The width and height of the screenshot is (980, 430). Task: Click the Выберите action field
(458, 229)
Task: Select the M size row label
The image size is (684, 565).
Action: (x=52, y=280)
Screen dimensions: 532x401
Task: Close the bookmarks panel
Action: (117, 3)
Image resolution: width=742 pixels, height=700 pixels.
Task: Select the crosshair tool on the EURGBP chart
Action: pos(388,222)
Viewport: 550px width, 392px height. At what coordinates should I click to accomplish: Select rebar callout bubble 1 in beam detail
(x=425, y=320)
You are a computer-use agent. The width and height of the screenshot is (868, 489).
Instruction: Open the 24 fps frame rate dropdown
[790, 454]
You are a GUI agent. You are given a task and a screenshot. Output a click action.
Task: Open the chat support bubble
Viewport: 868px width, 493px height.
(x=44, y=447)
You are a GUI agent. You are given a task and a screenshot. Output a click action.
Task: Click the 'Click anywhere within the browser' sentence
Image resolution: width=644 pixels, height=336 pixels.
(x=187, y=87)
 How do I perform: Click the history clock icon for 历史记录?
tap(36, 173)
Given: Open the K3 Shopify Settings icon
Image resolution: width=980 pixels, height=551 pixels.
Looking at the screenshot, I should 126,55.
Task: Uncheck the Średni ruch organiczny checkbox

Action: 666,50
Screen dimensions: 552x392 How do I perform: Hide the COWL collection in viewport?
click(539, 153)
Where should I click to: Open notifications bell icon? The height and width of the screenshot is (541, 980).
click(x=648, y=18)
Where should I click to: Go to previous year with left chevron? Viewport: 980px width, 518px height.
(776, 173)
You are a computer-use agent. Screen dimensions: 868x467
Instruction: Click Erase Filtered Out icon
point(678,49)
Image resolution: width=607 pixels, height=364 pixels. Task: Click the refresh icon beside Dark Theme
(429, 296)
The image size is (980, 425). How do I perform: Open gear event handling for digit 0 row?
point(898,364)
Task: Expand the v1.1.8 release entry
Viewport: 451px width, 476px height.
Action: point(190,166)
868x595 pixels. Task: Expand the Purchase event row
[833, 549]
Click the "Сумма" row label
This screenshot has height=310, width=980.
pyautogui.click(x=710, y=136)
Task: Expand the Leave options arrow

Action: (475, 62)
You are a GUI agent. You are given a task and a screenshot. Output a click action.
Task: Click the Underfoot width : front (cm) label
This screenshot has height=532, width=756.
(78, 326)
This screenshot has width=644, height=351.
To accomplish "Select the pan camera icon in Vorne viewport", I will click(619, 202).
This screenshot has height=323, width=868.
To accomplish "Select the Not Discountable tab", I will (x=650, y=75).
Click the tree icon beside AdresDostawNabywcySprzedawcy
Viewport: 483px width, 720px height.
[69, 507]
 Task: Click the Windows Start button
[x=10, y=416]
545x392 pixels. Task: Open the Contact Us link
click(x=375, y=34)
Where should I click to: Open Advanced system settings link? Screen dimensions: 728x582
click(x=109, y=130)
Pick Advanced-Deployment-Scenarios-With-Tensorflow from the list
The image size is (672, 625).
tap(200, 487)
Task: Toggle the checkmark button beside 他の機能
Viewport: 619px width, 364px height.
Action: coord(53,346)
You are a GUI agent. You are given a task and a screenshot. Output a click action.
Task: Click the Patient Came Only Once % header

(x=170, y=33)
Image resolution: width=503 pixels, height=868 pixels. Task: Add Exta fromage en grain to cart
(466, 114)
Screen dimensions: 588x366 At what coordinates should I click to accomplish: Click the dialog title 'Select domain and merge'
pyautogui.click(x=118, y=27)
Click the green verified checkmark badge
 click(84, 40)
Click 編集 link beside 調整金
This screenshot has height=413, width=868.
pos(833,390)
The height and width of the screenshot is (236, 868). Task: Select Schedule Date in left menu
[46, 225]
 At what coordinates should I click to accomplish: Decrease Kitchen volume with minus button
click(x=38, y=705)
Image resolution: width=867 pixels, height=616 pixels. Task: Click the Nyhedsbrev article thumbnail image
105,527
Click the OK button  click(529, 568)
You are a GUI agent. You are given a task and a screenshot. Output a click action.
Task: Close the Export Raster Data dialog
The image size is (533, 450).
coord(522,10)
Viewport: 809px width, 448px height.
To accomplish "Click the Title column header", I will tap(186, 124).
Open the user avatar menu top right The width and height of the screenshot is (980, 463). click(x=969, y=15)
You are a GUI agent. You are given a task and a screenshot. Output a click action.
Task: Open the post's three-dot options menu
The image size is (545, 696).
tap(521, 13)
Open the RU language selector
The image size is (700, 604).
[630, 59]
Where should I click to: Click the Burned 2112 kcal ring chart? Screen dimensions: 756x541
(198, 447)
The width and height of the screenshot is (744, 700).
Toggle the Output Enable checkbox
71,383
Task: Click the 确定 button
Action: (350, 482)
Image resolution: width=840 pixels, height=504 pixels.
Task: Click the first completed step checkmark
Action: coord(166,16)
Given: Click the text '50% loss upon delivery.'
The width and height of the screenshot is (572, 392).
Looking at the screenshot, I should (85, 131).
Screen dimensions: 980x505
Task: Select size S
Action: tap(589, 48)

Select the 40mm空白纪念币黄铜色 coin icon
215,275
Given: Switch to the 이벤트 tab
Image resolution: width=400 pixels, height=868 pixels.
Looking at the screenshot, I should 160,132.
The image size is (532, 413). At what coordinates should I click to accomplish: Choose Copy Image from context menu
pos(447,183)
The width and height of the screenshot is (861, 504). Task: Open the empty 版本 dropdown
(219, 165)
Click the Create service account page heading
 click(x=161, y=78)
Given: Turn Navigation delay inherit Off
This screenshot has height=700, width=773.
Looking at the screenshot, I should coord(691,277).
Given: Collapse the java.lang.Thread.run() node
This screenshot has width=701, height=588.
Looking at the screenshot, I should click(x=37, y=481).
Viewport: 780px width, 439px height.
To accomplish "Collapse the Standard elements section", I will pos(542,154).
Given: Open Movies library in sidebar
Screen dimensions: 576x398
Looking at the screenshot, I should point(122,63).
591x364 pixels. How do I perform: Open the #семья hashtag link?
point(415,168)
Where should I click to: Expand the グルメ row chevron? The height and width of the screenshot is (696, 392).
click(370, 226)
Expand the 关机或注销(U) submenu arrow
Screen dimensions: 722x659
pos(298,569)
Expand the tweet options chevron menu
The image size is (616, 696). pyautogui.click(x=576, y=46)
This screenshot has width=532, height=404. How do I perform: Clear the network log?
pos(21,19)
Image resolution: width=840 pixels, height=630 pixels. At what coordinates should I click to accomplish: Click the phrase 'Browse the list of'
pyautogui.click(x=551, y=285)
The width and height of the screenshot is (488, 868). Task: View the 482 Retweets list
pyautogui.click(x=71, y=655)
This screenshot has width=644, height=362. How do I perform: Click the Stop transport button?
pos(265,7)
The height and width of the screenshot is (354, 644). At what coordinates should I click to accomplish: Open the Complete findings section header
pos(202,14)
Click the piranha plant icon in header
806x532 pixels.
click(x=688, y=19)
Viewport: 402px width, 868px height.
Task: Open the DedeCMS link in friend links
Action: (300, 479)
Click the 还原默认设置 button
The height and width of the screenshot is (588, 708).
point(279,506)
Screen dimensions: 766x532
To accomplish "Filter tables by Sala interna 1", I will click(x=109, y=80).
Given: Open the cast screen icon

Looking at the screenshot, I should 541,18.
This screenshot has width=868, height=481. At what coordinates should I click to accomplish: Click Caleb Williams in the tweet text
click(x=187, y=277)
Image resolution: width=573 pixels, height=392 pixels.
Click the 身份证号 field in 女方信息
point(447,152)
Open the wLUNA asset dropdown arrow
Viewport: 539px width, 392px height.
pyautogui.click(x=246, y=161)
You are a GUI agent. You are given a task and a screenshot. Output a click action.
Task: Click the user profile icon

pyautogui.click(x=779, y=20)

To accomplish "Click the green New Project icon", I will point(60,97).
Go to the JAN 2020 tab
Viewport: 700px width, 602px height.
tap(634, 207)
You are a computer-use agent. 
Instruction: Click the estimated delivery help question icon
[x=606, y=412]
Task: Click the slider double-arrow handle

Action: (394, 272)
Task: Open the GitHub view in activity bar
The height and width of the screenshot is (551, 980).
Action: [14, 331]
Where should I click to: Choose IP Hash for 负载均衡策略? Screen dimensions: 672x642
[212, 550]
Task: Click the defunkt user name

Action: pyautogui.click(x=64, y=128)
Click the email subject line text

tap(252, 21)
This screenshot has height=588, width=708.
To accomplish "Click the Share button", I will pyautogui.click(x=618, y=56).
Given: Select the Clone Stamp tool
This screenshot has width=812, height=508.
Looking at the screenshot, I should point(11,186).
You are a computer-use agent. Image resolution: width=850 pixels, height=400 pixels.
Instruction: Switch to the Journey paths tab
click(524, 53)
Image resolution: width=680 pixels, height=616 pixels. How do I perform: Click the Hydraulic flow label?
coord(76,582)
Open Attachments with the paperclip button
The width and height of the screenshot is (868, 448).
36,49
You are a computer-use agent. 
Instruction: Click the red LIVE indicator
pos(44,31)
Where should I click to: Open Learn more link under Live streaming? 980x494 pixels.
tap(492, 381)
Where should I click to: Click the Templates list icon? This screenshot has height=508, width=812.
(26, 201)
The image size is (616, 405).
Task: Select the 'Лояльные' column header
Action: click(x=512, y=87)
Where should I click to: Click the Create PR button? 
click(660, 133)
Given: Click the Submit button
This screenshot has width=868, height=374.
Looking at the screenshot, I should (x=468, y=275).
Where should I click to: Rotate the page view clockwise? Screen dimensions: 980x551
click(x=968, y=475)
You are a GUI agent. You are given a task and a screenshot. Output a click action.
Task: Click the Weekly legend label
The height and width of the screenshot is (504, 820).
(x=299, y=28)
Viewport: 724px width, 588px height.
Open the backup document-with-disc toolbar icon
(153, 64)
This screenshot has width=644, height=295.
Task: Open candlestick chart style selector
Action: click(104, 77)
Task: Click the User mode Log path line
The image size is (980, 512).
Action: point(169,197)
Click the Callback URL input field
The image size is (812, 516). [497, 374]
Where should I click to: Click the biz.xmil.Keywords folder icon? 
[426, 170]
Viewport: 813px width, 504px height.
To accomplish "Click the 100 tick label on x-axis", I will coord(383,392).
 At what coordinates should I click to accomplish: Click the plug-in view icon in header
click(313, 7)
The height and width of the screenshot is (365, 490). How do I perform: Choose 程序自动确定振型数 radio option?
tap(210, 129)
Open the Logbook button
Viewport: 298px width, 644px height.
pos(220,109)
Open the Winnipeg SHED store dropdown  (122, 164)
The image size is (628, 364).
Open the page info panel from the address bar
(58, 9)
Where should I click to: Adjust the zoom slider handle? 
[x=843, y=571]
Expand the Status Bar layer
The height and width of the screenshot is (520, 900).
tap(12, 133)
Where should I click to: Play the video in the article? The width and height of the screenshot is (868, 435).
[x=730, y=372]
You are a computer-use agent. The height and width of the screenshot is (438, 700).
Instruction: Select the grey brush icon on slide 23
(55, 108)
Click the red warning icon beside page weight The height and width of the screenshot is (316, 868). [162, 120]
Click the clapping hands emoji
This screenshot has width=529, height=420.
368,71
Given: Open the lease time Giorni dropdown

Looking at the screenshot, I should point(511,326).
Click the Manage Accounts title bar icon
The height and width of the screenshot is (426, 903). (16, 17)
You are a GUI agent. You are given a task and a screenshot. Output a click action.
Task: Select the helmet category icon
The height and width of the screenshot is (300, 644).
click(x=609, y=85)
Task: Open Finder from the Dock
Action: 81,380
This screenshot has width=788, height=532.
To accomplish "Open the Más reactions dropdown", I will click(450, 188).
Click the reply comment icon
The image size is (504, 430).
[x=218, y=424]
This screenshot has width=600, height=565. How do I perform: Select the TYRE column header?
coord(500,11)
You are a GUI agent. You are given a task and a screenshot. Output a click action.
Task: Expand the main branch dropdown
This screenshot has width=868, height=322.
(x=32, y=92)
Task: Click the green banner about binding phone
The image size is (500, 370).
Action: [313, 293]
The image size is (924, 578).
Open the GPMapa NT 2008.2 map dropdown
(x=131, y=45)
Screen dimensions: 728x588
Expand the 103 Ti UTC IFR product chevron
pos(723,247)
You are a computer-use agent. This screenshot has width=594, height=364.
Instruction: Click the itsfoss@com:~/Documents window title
■ ■ ■ ■ ■
→ What the task requires:
Scan the entries above for the line containing "Task: Click the Underfoot", and copy it and all lines after it exactly, down to and including the line containing "This screenshot has height=323, width=868.".

→ Answer below:
Task: Click the Underfoot width : front (cm) label
This screenshot has height=532, width=756.
(78, 326)
This screenshot has width=644, height=351.
To accomplish "Select the pan camera icon in Vorne viewport", I will click(619, 202).
This screenshot has height=323, width=868.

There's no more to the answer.